Finding median of an unsorted array in linear time?

Question

After careful research and thought, I decided to post this question which is a "sequel" to my previous question asked earlier today.

I made an algorithm that finds the median of an ArrayList and bascially all I do is make a temporary ArrayList, then using Collections.sort() on that ArrayList, I can easily get the median. The problem with that is it takes too long for larger files and I am trying(without luck) to find an implementation of an algorithm to get the median of an unsorted Array(or ArrayList).

From what I read here, the Median of Medians algorithm is used followed by QuickSelect but I cannot find an actual implementation that is easy enough to understand.

Here's a snippet of my code that finds the median of an ArrayList of size filterSize:

while(elements.size()-counter >= filterSize){
            for(int i = 0; i<filterSize; i++){
                tempElements.add(this.elements.get(i+counter));
                if(i==filterSize){
                    break;
                }
            }
            
            Collections.sort(tempElements); //Sort tempElements to find median
            outputElements.add(tempElements.get((filterSize-1)/2)); //Add median to an output ArrayList after calculating median index
            
            counter++;
            tempElements.clear(); //Removes all elements from the tempElements and start again
        }

Basically I'm trying to avoid the whole use of Collections.sort() and tempElements.clear() in the code, thus the reason to find a better algorithm for finding the median in linear time.

Thanks.

Answer 1

Just to add to another answer, "Quickselect" for finding the median has very tight running time guarantees if you randomly choose each pivot, namely "almost certain" linear time, meaning that the probability of getting a running time greater than cn goes to 0 very quickly as the constant c grows, as n becomes large.
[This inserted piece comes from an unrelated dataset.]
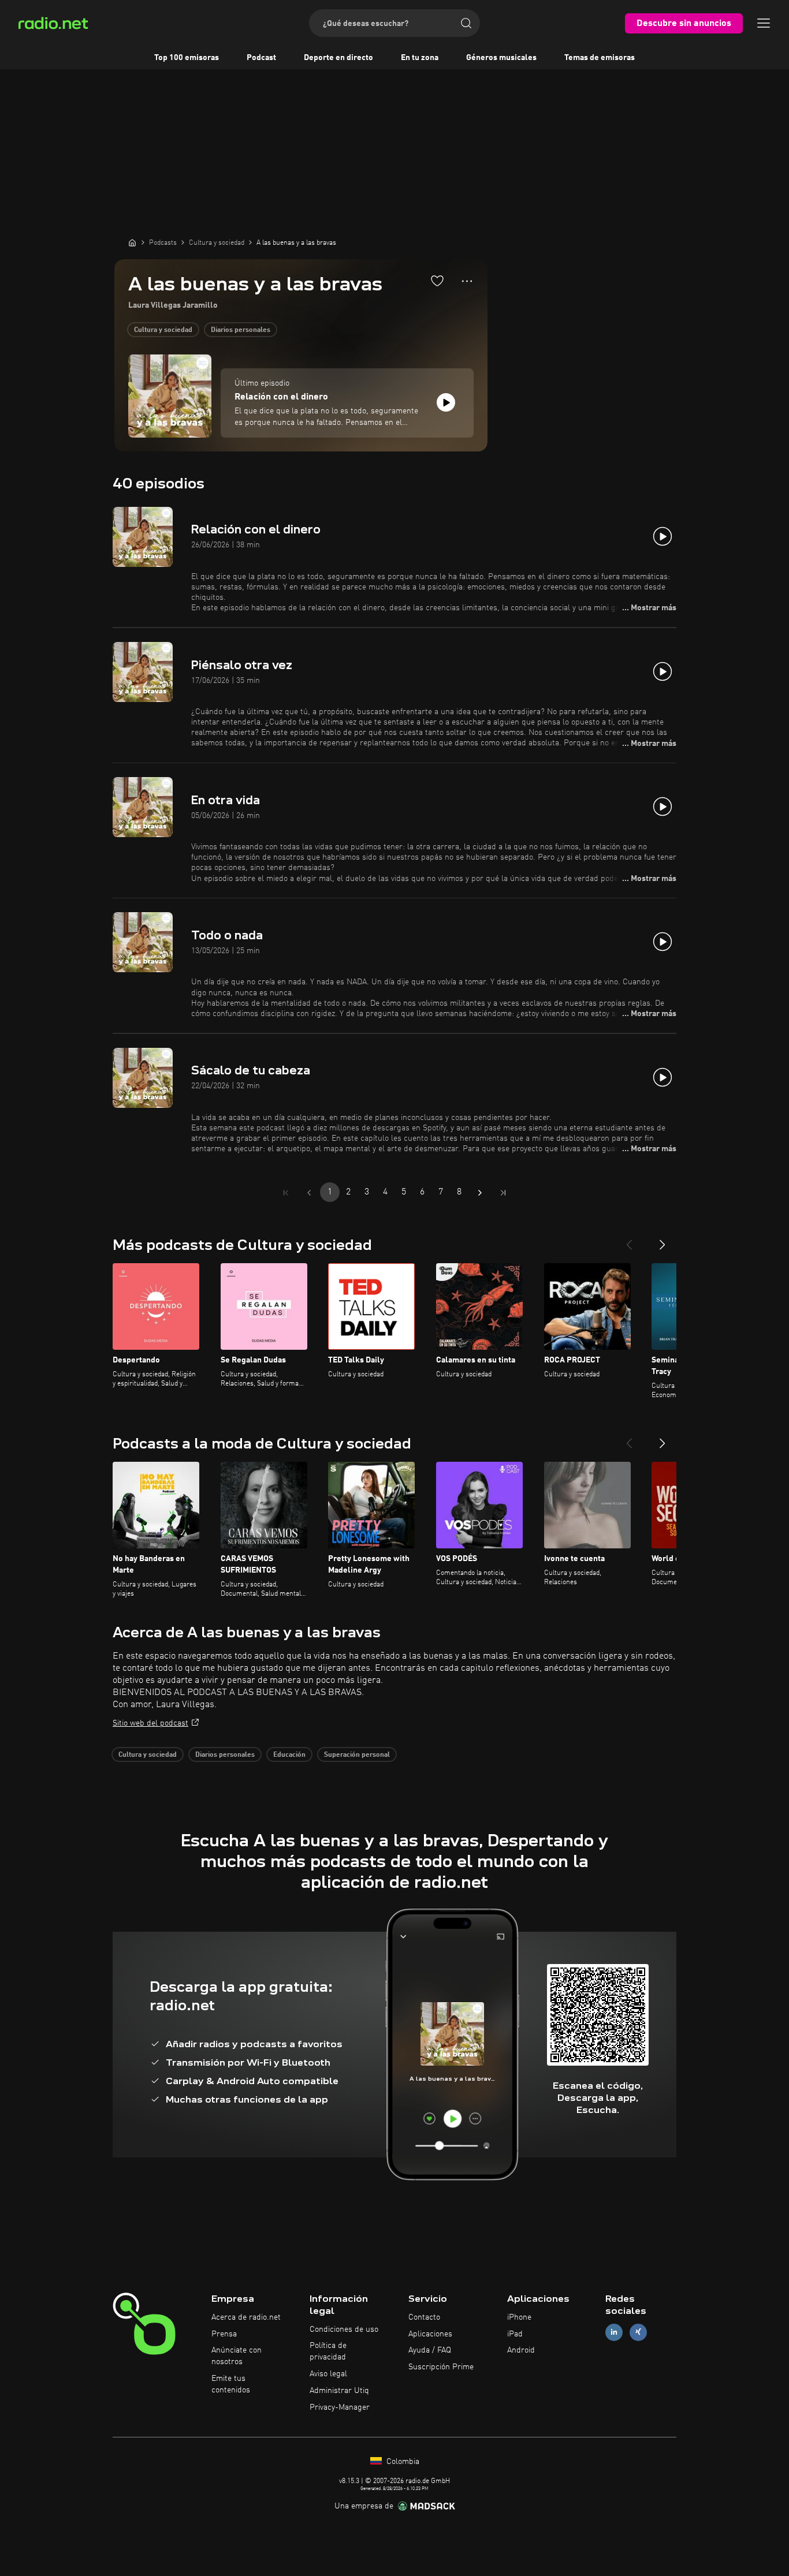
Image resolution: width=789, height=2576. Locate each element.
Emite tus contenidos (230, 2384)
So unless you are worried about odds even less likely than winning the lottery, for all intents and purposes there is a constant c such that you will never see a running time greater than cn, regardless of n.

Answer 2

I think the basic Quickselect algorithm (code below from this link) is quite easy to understand: you pick a pivot, apply Quicksort's partition function and then see where that pivot ends up, recursing accordingly to only one of the halves.

 function partition(list, left, right, pivotIndex)
     pivotValue := list[pivotIndex]
     swap list[pivotIndex] and list[right]  // Move pivot to end
     storeIndex := left
     for i from left to right-1
         if list[i] < pivotValue
             swap list[storeIndex] and list[i]
             increment storeIndex
     swap list[right] and list[storeIndex]  // Move pivot to its final place
     return storeIndex

  // Returns the n-th smallest element of list within left..right inclusive
  // (i.e. left <= n <= right).
  // The size of the list is not changing with each recursion.
  // Thus, n does not need to be updated with each round.
  function select(list, left, right, n)
     if left = right        // If the list contains only one element,
         return list[left]  // return that element
     pivotIndex  := ...     // select a pivotIndex between left and right,
                            // e.g., left + floor(rand() * (right - left + 1))
     pivotIndex  := partition(list, left, right, pivotIndex)
     // The pivot is in its final sorted position
     if n = pivotIndex
         return list[n]
     else if n < pivotIndex
         return select(list, left, pivotIndex - 1, n)
     else
         return select(list, pivotIndex + 1, right, n)

Compared to median of medians, this can degenerate to O(n^2), but you can significantly reduce the chances of that happening by choosing the pivot randomly, like described in the comments.

If you're not happy with an implementation of median of medians that you don't fully understand, I suggest you go for something like this.